Gdańsk dzisiaj wkroczył w okres świąt. Na Długim Targu obok Fontanny Neptuna, Dworu Artusa i Ratusza zaczęto ustawiać choinkę. Ogromny dzwig i choina przy samych tych wszystkich zabytkach. Jak by się to wszystko zwaliło dopiero byłby ambaras!
Jak duże to jest drzewo przekonałem sią naprawdę dopiero dzisiaj. Zwykle jak wiszą już wszystkie ozdoby do samej ziemi i naokoło ustawiony jest płotek to trudno zdać sobie sprawę z ogromu tego drzewa, zwłaszcza, że dominuje nad nim wieża ratusza. Ale dziś widziałem ludzi pracujących u stóp drzewa, przy samym pniu. I dopiero w konfrontacji z wielkością sylwetek robotników, zdałem sobie sprawę jaki wielki jest to pień. Wstawiają to w dziurę/studzienką w nawierzchni Długiego Targu a obok jest druga, tej samej średnicy, przez którą pod ziemię schodzi robotnik aby pień tam zablokować. Czyli dziura taka, że człowiek przez nią bez problemu włazi a pień i tak obciosywali na dole piłami łańcuchowymi, żeby wlazł w tą studzienkę.

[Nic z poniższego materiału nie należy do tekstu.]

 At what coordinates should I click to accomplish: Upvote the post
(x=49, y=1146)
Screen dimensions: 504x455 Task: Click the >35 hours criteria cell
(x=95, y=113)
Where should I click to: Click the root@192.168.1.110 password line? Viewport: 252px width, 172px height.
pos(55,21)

Jak oni u licha takie wielkie drzewo w całości z lasu wyciągają bez uszkodzeń to już całkiem w takim razie dla mnie "zagadka hydrologiczna"?

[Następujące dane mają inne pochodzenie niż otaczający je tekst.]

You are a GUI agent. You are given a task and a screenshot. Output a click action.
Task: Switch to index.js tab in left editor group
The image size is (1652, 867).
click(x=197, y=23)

Ale sezon świąteczny został w ten sposób otwarty.
23 komentarze:
Idą święta. Jest jeden szkopuł. Jak i nie przejdzie to do rodziców nie jadę, bo zawału dostaną. Trzeby by będzie chyba popracować nad super hiper ekstra uzasadnieniem.
A choinka - o choinka!
Griswold Family Christmas Tree ;)
Najpierw zobaczylem tytul, a potem koparke i pomyslalem - kurcze, nie nadazam :DDD
Moze mi sie jutro uda zrobic troche okolicy to wrzuce - porownamy gdzie sie wiecej pradu marnuje ;)
dotty
może przyjdzie zima stulecia, pociągi utknął a Sylwester znowu będzie na dworcach :D
Mówią, do świąt się zagoi i ja z tymi życzeniami dla Ciebie nie będę do świąt czekał.

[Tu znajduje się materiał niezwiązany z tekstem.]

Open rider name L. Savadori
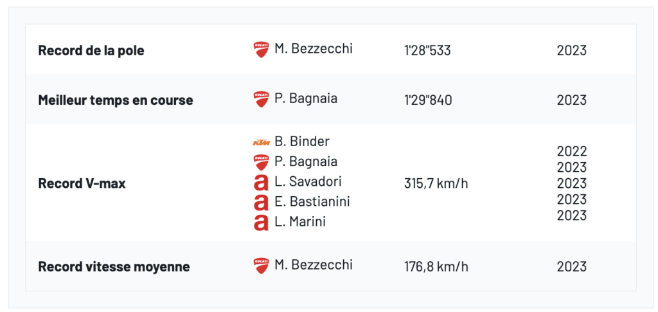The height and width of the screenshot is (312, 658). (308, 181)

Dzięki ci dobry człowieku. :)
Też się zdziwiłam widząc tytuł w zestawieniu z koparką :D
W moim mieście jedna z choinek stanie przy fontannie- tyle tylko, że fontanna jest w budowie dopiero, i jak wczoraj widziałam, to bynajmniej nie jest to faza końcowa tej budowy;rozkopane jakby miał tam stanąć wieżowiec jakiś.Co by było gdyby mrozy chwyciły? :/
Sama sobie odpowiem: eee, jeszcze czas.
randi6
Osobiście też już nabyłam choinkę. Czysty plastik. Poprzednią mi coś zjadło w piwnicy.
to nie koparka ludzie tylko potążny dzwig!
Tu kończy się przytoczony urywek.